Peter Solomon, director of The Hope Exchange, sees the agreement as “a positive development and a step in the right direction”.
Leaving the court, Gelderbloem simply says: “I’m very happy.”
A hopeful future
Later that evening, she is back at Greenmarket Square, scouring, as she does, for beads. But this time her mood is altogether more buoyant. Not only has she been granted a reprieve from constant harassment by City officials, but earlier that afternoon she was also offered a job.
“There is a woman who always walks her dog in the Company’s Garden. That dog became my friend and that woman always looked out for me.
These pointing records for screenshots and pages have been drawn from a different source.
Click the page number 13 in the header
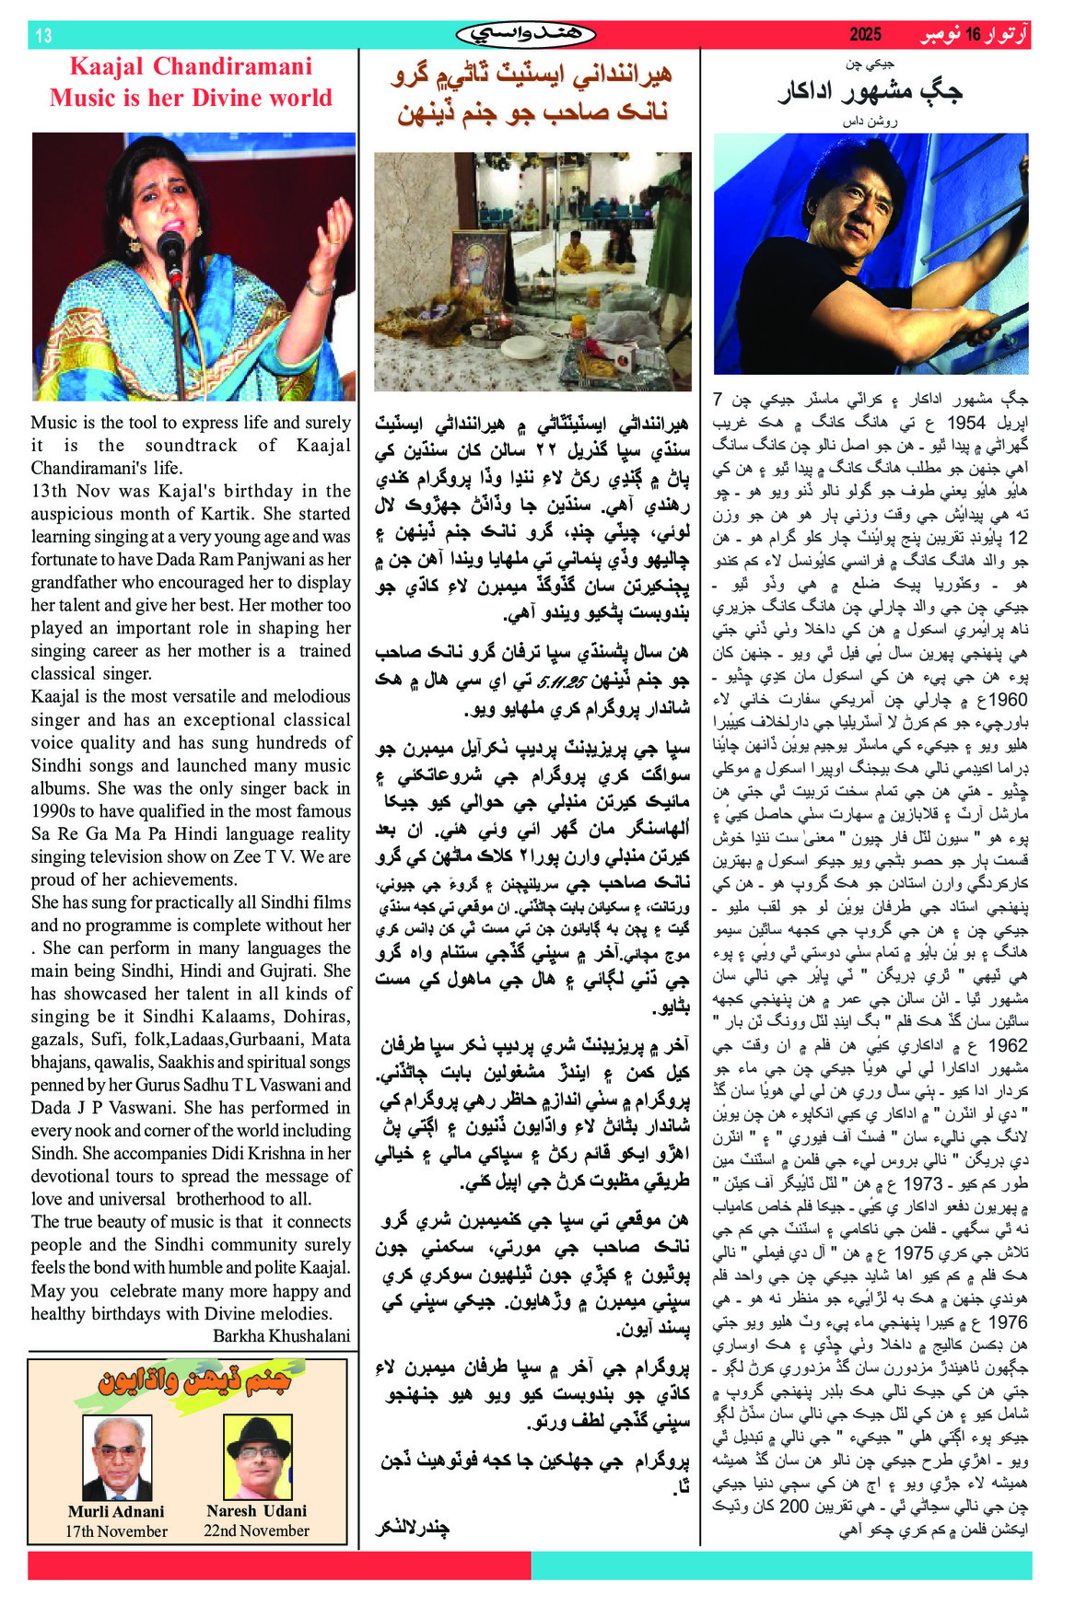43,36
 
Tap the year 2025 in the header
865,35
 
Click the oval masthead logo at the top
526,35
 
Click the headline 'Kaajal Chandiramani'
191,66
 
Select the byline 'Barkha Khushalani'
282,1335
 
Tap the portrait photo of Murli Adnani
117,1458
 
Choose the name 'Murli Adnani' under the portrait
116,1511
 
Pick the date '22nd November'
257,1530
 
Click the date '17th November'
116,1531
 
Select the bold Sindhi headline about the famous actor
870,91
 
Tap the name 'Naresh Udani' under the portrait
257,1510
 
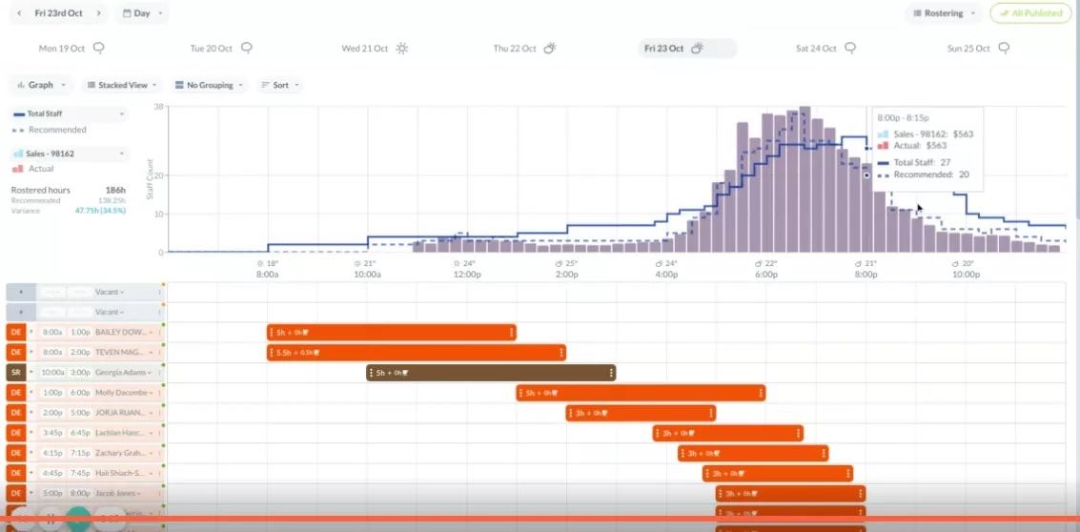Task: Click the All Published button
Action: (1029, 13)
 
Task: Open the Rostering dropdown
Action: (944, 13)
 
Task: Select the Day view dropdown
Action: (142, 13)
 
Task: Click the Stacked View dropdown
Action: (123, 85)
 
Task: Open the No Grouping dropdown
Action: (209, 85)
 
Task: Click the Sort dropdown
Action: (280, 85)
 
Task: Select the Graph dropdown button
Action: (42, 85)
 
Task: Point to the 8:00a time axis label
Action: (268, 275)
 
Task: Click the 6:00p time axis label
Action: (766, 275)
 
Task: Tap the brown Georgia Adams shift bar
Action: (491, 372)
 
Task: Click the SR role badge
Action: (15, 372)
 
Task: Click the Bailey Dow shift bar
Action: (391, 332)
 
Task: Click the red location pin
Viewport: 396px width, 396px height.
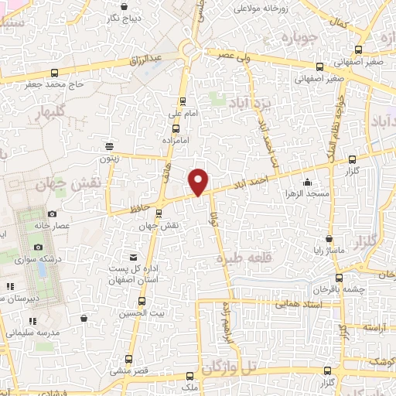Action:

So she spoke to her manager at the company she works for and they are going to create a position for me. They said they are going to pay me enough. I will be able to rent a room of my own,” she says, repeating it, excitedly: “A room of my own.”
“I’m telling you this today,” she adds. “I’m not going to become an old person on the street. Somehow or the other I’m going to work something out. I want a life, still. I’m going to get this job and go on with my jewellery and see how far it brings me. I’m not going to accept things like this and just fade away.”
It’s been a months-long journey for Gelderbloem in her attempt “to be treated like a human”. And it might be many more months until her case is concluded to her satisfaction, if at all. But for now, she has the prospect of a job – “I have to meet them next Tuesday, again” – a roof over her head and, of course, the beads.